▸ **SOURCE TEXT**
Research Linking Talcum Powder to Ovarian Cancer
Some estimates find that one in five women regularly apply talc to their genitals. The use of J&J’s Shower to Shower body powder and Baby Powder has been popular, but there have also been longstanding concerns that it may increase the risk of ovarian cancer. These concerns were first highlighted in 1971, when researchers found talc particles in 75 percent of ovarian cancers. J&J’s medical director vehemently opposed this finding. However, the prestigious journal The Lancet later warned that “The potentially harmful effects of talc . . . in the ovary . . . should not be ignored.”
The journal Cancer published a study in 1982 showing a three-fold increased risk of ovarian cancer among women who used talcum powder on sanitary napkins compared to those who did not. The link between talcum powder and ovarian cancer was highlighted again in a 1992 study published in the journal Obstetrics and Gynecology; researchers found that the product was linked to three-fold increased risk of ovarian cancer. A number of other studies were published analyzing this risk. In one sample study, researchers found that talc could reach the fallopian tubes in as little as 30 minutes.
In 2003, the journal Anticancer Research published a meta-analysis showing a 33 percent increased risk of ovarian cancer. The analysis looked at 16 studies including a total of 11,933 women.
The journal Cancer Prevention Research published a study in June 2013 showing that women were 20 to 30 percent more likely to develop ovarian cancer if they used talcum powder compared to those who did not. Researchers analyzed data from 2,000 women who used talc for feminine hygiene, and found that “Genital powder use was associated with a modest increased risk of epithelial ovarian cancer (odds ratio 1.24, 95% confidence interval 1.15-1.33) relative to women who never used powder. Risk was elevated for invasive serous (1.20, 1.09-1.32), endometrioid (1.22, 1.04-1.43), and clear cell (1.24, 1.01-1.52) tumors, and for borderline serous tumors (1.46, 1.24-1.72). Among genital powder users, we observed no significant trend (p=0.17) in risk with increasing number of lifetime applications (assessed in quartiles). We noted no increase in risk among women who only reported non-genital powder use. In summary, genital powder use is a modifiable exposure associated with small-
to-moderate increases in risk of most histologic subtypes of epithelial ovarian cancer.”
The risks associated with the use of talc have even been acknowledged by the cosmetic industry. In 2002, Cosmetic Toiletry and Fragrance Association president Edward Kavanaugh recognized that talc “can reach the human ovaries” and potentially cause harm. Despite this, no warning has ever been issued to the public.

Collected data entries
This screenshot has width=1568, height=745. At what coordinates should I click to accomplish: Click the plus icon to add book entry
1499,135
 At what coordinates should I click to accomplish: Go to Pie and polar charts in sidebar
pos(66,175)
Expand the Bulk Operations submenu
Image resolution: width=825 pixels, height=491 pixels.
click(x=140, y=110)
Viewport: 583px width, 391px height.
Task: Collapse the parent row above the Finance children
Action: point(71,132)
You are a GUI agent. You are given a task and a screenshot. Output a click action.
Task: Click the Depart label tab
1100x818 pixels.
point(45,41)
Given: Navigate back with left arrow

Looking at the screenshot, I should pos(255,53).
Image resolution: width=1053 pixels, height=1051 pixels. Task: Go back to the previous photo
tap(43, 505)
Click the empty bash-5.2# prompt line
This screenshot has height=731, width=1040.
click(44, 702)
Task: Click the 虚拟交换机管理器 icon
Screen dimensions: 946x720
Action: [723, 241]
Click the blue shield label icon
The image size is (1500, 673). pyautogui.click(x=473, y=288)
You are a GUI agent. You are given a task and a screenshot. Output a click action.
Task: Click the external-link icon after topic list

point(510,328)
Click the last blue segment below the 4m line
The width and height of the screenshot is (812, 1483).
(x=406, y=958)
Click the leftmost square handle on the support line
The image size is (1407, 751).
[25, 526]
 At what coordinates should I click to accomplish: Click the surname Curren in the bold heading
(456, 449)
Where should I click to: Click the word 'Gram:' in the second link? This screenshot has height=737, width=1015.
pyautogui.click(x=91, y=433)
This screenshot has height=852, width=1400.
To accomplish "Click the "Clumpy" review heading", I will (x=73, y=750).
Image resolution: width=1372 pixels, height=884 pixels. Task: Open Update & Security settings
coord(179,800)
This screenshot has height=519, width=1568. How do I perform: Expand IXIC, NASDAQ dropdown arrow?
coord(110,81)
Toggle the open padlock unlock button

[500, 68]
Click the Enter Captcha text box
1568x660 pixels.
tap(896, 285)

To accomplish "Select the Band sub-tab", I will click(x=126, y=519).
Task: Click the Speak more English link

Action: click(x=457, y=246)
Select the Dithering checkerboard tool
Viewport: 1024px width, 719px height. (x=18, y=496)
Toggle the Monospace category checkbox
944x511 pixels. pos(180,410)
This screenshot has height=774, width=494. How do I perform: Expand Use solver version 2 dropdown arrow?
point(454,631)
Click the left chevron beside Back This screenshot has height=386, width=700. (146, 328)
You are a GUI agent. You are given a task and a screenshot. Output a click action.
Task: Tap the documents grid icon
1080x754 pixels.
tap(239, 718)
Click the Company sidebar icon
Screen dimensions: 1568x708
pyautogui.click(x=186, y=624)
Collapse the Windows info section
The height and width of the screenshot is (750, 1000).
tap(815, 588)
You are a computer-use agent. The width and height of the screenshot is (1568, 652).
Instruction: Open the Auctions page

▸ **TO DO**
**A.** List every journal named in the talcum powder text.
**B.** According to the talcum powder text, how many women in total were covered by the 2003 meta-analysis?
**C.** Set down everything from "The journal Cancer published" down to "of 11,933 women." in the talcum powder text.
Base every response on the talcum powder text alone.

▸ **SOLUTIONS**
**A.** The Lancet, Cancer, Obstetrics and Gynecology, Anticancer Research, Cancer Prevention Research

**B.** 11,933 women

**C.**
The journal Cancer published a study in 1982 showing a three-fold increased risk of ovarian cancer among women who used talcum powder on sanitary napkins compared to those who did not. The link between talcum powder and ovarian cancer was highlighted again in a 1992 study published in the journal Obstetrics and Gynecology; researchers found that the product was linked to three-fold increased risk of ovarian cancer. A number of other studies were published analyzing this risk. In one sample study, researchers found that talc could reach the fallopian tubes in as little as 30 minutes.
In 2003, the journal Anticancer Research published a meta-analysis showing a 33 percent increased risk of ovarian cancer. The analysis looked at 16 studies including a total of 11,933 women.